Ultraviolet (UV)-B radiation is a major environmental risk factor that is responsible for the development and progression of many skin disorders. Autophagy is the process of degradation and recycling of damaged cytoplasmic organelles, macromolecular aggregates, and long-lived proteins. Previously, we found that the autophagy inducer apigenin restored UVB-impaired autophagy and the cellular response by downregulating the expression of autophagy-related genes such as ATG5. To explore long noncoding RNAs (lncRNAs) involved in regulating these autophagy-related genes, in this study, we assessed the expression profiles of lncRNAs and mRNAs using a microarray in human epidermal keratinocytes (HEKs) treated with or without apigenin after UVB radiation.

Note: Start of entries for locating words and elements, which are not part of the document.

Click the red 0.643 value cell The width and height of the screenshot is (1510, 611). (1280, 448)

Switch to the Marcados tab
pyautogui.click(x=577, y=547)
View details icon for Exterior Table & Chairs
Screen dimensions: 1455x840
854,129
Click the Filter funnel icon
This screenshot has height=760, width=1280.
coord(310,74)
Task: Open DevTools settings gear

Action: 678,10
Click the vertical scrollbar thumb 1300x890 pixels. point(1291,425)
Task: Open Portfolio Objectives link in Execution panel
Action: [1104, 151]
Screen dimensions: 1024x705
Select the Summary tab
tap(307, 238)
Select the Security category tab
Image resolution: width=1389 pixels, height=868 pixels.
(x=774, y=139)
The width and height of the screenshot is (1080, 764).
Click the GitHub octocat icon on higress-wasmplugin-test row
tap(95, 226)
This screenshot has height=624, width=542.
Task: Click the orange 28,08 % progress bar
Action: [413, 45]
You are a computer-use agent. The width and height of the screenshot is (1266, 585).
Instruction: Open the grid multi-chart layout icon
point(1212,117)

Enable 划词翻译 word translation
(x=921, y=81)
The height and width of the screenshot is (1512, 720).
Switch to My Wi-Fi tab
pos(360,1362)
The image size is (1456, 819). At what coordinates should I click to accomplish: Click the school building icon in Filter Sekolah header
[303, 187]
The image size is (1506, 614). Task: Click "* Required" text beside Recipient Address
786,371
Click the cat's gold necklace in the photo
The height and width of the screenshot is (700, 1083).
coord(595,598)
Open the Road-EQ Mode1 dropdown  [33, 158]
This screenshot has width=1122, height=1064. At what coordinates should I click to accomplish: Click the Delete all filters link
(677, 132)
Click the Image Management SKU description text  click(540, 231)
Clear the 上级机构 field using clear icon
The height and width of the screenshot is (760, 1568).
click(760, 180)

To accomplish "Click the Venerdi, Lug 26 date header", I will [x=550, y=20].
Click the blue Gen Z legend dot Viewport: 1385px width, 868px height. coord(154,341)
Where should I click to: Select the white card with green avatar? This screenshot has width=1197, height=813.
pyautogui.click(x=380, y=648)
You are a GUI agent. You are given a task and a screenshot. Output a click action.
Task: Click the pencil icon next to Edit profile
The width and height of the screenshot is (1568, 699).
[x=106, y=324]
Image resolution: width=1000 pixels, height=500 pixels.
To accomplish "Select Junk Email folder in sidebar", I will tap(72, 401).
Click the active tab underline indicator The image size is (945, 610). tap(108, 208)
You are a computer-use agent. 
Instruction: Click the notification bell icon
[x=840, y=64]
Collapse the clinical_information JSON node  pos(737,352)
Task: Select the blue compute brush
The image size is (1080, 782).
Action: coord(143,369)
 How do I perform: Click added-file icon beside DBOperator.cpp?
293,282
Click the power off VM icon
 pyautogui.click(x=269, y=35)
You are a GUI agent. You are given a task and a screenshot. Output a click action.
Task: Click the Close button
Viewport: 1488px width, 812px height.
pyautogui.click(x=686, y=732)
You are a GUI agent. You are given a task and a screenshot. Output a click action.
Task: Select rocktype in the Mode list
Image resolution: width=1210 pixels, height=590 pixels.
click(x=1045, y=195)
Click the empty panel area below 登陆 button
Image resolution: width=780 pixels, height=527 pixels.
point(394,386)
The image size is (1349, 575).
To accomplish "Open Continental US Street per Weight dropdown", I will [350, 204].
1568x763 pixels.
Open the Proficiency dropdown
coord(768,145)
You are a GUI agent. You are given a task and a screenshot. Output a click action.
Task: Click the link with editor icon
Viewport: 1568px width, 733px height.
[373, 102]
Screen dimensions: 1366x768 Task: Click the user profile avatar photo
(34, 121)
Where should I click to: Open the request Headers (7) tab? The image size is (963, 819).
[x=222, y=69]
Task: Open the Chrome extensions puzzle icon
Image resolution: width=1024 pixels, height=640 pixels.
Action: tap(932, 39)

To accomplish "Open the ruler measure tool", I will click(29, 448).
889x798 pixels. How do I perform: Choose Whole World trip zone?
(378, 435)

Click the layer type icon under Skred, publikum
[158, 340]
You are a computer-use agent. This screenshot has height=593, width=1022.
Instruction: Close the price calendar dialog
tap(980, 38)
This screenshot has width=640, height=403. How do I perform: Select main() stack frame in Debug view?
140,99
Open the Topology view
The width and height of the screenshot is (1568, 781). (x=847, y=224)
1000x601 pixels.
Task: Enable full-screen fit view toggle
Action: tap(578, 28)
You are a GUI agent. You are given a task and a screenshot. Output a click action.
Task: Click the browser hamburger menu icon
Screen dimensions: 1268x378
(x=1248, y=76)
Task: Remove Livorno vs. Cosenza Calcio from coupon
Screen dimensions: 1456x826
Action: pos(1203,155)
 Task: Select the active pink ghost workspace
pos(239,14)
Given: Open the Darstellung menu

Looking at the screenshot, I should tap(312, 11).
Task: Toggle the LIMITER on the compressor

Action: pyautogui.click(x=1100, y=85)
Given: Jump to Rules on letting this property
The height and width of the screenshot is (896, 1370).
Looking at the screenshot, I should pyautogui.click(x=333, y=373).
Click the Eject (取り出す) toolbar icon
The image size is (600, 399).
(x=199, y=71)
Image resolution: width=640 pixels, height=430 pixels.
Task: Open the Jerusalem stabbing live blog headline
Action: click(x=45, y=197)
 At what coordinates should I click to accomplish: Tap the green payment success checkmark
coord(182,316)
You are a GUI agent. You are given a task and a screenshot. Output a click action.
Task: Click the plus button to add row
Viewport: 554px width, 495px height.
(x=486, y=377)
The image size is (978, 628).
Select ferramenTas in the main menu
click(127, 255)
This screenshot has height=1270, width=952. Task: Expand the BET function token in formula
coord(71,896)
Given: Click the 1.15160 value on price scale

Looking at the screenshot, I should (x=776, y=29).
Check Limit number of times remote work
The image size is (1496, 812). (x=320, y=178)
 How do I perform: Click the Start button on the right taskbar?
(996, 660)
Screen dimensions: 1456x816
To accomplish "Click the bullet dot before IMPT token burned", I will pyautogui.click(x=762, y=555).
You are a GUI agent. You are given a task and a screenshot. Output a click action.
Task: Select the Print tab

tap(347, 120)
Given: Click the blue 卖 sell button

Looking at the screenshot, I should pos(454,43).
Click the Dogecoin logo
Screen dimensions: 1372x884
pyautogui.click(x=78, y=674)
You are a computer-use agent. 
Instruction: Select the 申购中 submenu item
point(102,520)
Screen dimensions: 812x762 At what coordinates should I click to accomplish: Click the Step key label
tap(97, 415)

The expression levels of 80 selected autophagy-related genes and related lncRNAs were confirmed by quantitative real-time polymerase chain reaction (qRT‒PCR). The lncRNA PRDM10-DT was proposed to regulate IRGM based on the ceRNA and coexpression pattern and was demonstrated to be involved in autophagy regulation, proliferation and migration of HEKs by qRT‒PCR, Western blotting, colony formation and scratch wound assays, respectively. These findings suggest an autophagy-related lncRNA in response to UVB radiation that promotes the proliferation and migration of HEKs through inducing autophagy by competing microRNAs for IRGM.